WRITTEN INSTRUCTION
Could you render every line of the records below as a JSON list of strings, one string per line, skipping blank lines and leaving the pictures out?

THE RECORDS
start

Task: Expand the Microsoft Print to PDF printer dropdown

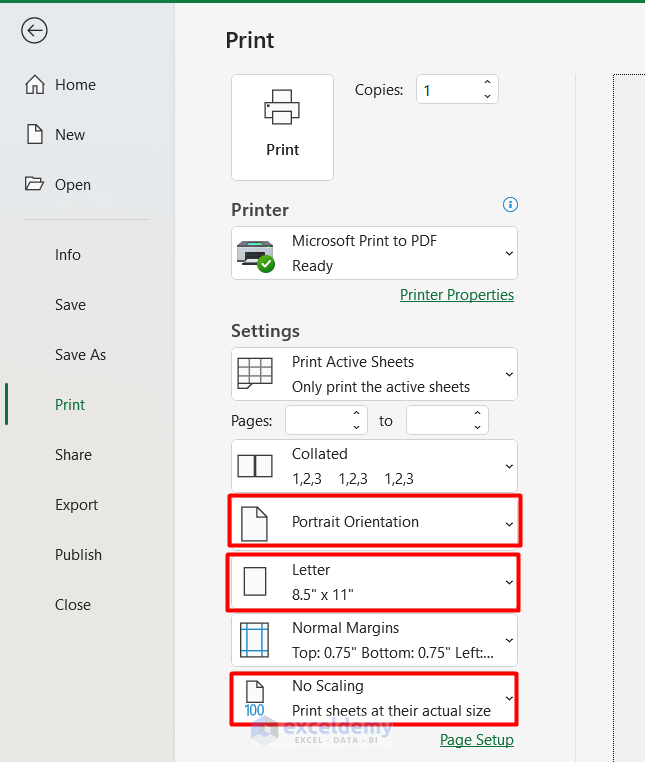Action: click(x=374, y=253)
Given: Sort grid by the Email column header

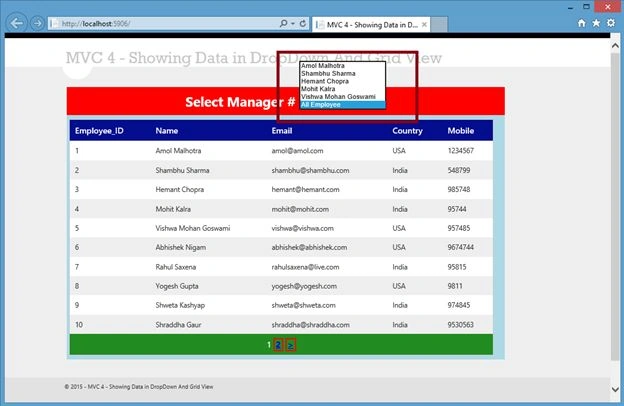Looking at the screenshot, I should [282, 131].
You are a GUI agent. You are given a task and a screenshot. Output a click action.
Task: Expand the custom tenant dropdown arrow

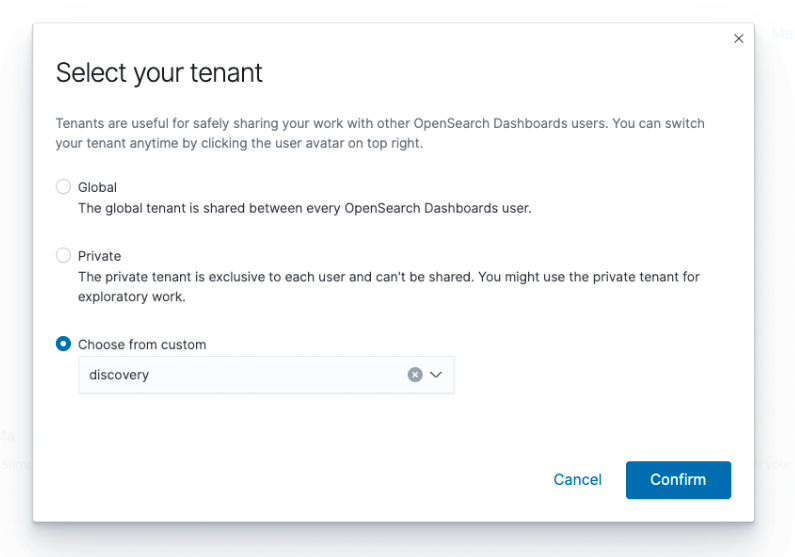click(x=436, y=375)
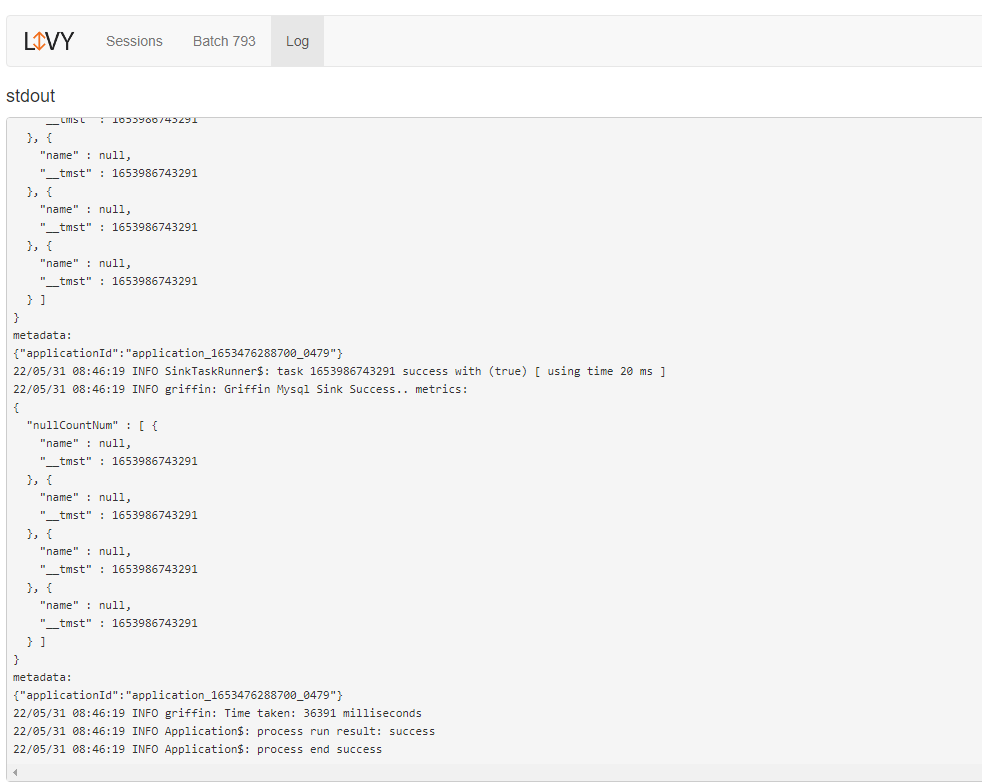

end

RESULT FOR THIS TASK
[
  "Task: Expand the Microsoft Print to PDF printer dropdown",
  "Action: click(x=374, y=253)",
  "Given: Sort grid by the Email column header",
  "Looking at the screenshot, I should [282, 131].",
  "You are a GUI agent. You are given a task and a screenshot. Output a click action.",
  "Task: Expand the custom tenant dropdown arrow",
  "click(x=436, y=375)"
]